Los pétalos y el cáliz (sépalo) de la rosa son de celuloide rojo. El celuloide, inventado en 1863, es el producto plástico más antiguo e inestable. En mi cuaderno voy escribiendo que las hojas de la rosa son de celuloide teñido de verde.

Dejo de escribir y miro por encima de mis gafas. Al final de la galería, y tan lejos que no es más que una minúscula silueta oscura contra la vidriera, hay alguien. La vidriera es una imagen de algo, Sodoma, o Jericó, o el templo de Salomón, destruido por el fuego como dice el Antiguo Testamento, ardiendo en silencio. Lenguas naranjas y rojas de fuego se retuercen sobre las ruinas, las columnas, los frisos, y de todo esto sale una figura de vestidito negro que crece a medida que se acerca.

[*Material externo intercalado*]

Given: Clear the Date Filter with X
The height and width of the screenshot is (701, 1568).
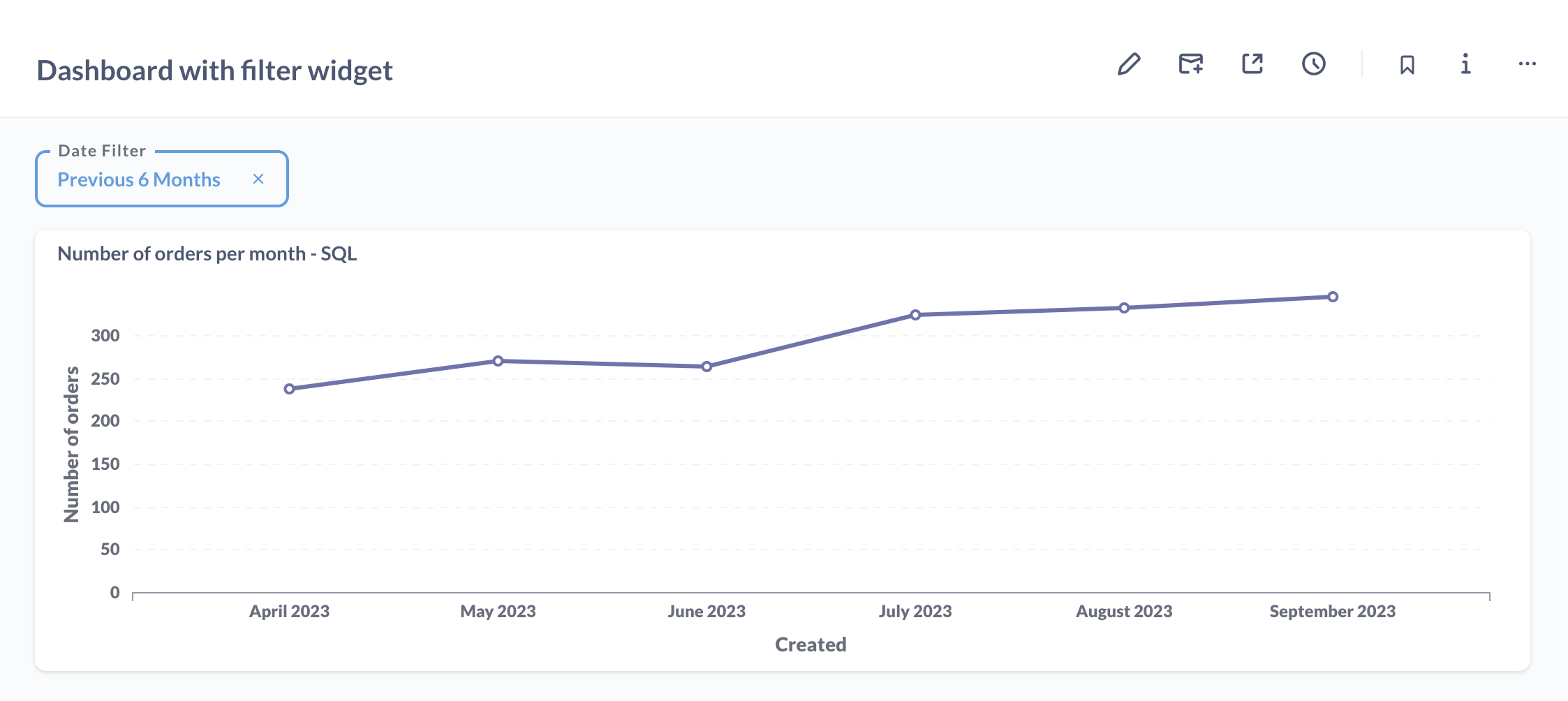Looking at the screenshot, I should coord(258,179).
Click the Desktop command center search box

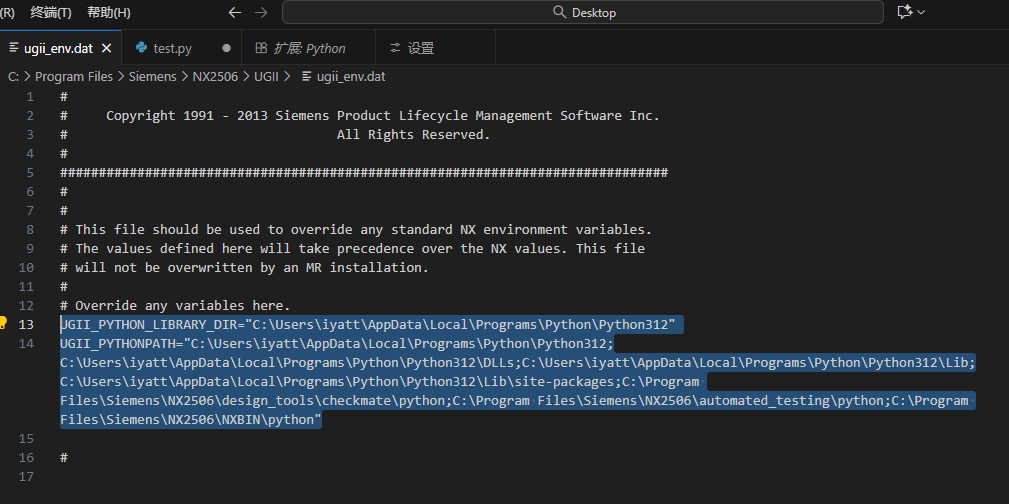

Y lo que deseo es que esté muerta. En este momento deseo en secreto requebrar a esa chica muerta. A una chica muerta. A cualquiera. No soy lo que se dice exigente.

A la gente le cuento la mentira de que investigo la evolución de la flor artificial a lo largo de la revolución industrial. Se supone que acabará siendo mi tesis en Naturaleza y Diseño. Y si soy tan mayor es porque es un estudio de posgrado.

La chica tiene una larga cabellera pelirroja que las mujeres llevan hoy sólo si forman parte de alguna religión ortodoxa. Desde aquí arriba en la escalera, los delgados y flexibles brazos y piernas de la chica me hacen mirarla una y otra vez y preguntarme si algún día acabaré siendo un pedófilo.

Aunque no es el ejemplar más antiguo de mi estudio, la rosa que finjo estar examinando sí es la más frágil. El órgano sexual femenino, el pistilo, que incluye el estigma, el estilo y el ovario, está hecho en molde de inyección. Los órganos masculinos, los estambres, incluyen un filamento metálico coronado con una diminuta antera de vidrio.

Parte de mi trabajo es cultivar flores frescas en el jardín, pero no sé hacerlo. No sé ni cultivar hierbajos.

La mentira que me cuento a mí mismo es que estoy aquí para recoger flores frescas para la casa. Las flores de plástico las cojo para el jardín. La gente para la que trabajo ve el jardín sólo desde dentro de la casa, así que cubro el estiércol con plantas falsas, heléchos o hiedra verde, y entremedio clavo las flores de temporada. El paisaje es siempre precioso si no te acercas demasiado.

Las flores son tan reales. Tan naturales. Tan relajantes.

El mejor sitio para encontrar bulbos que aprovechar es el vertedero que hay tras el mausoleo. Allí se tiran tiestos de plástico con bulbos en letargo, jacintos y tulipanes, tigridias y lirios, narcisos y azafranes listos para llevar y resucitar.

El ejemplar número 786, escribo, ha sido encontrado en el jarrón de la cripta 2.387, en la galería inferior sur, en la séptima planta del ala Serenidad. Su situación, escribo, nueve metros por encima del suelo de la galería, podría explicar el casi perfecto estado de conservación de la rosa, descubierta en una de las criptas más antiguas de uno de los pabellones originales del mausoleo conmemorativo de Columbia.